About Oskar Schindler’s Factory Museum
Oskar Schindler’s Enamel Factory in Krakow was once a lifeline to many Jewish workers under intense persecution during the Nazi Occupation of Poland. Today the factory houses a branch of the City of Krakow Historical Museum that focuses on the city’s experience in World War Two, and allows visitors to explore history where it actually happened.
Oskar Schindler’s Factory Museum history
Oskar Schindler was a German industrialist and owner of an enamelware factory in Krakow during the Nazi Occupation of Poland.

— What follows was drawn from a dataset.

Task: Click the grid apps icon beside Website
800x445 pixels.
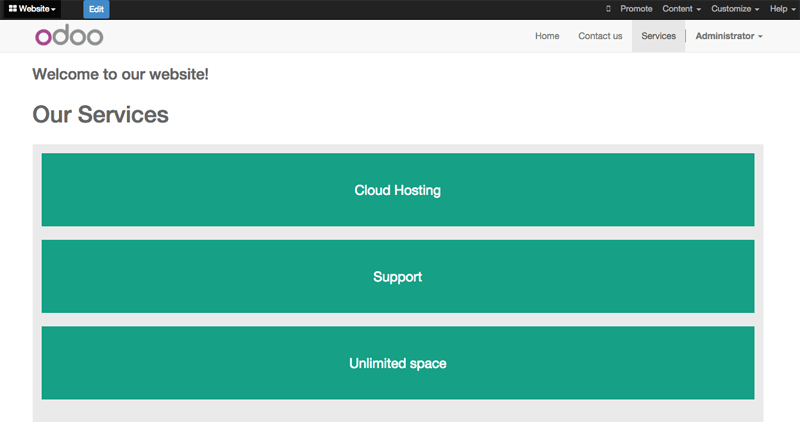Action: [13, 9]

He was himself a member of the Nazi Party, and had previously worked as a spy for them, however after witnessing the atrocities of the Holocaust began bribing SS members with money and black market items to keep his Jewish workers safe. Of his 1,750 workers, one thousand were Jews whose employment in the war effort prevented them from being exported to concentration camps.

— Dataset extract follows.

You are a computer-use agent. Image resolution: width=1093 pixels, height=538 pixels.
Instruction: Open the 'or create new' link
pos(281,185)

In 1944, the SS began closing down their easternmost concentration camps and deporting the prisoners westward, killing many at Auschwitz and Gross-Rosen. They planned to close down all factories not directly involved in the war effort – including Schindler’s – and likely take any Jewish employees prisoner.
Schindler convinced SS commander Amon Göth to allow him to relocate his factory to Brünnlitz in the Sudentenland however, saving around 1,200 Jews from certain death in the gas chambers. By the end of the war, Schindler had spent his entire life savings on bribes to save the lives of his workers, who became known as the Schindlerjuden. Following the war, they in turn would come to repay his kindness both monetarily and emotionally.
Following Stephen Spielberg’s award-winning 1993 film Schindler’s List, Oskar Schindler, his enamel factory, and the Schindlerjuden became globally renown.
Oskar Schindler’s Factory Museum today
Today Oskar Schindler’s Enamel Factory houses the Schindler’s Factory Museum, and the Krakow under Nazi Occupation 1939-1945 exhibition. A vast collection of objects, photographs, videos and documents detail the lives of Krakow’s wartime inhabitants, the fate of the Polish Jews, and the underground resistance growing during the war.
Guided tours take up to 2 hours, or visitors are also free to enter at their own leisure after purchasing a ticket. Entry is free on Mondays. Another section of the factory also houses the Museum of Contemporary Art in Krakow, one of the city’s newest tourist attractions.
Getting to Oskar Schindler’s Factory Museum
Oskar Schindler’s factory is situated a 30-minute walk from the Main Square travelling Southeast of the Old Town and Kazimierz. The Krakow Zabłocie train and bus station is a 5-minute walk away, and the nearest tram stop is Zabłocie, a 6-minute walk away.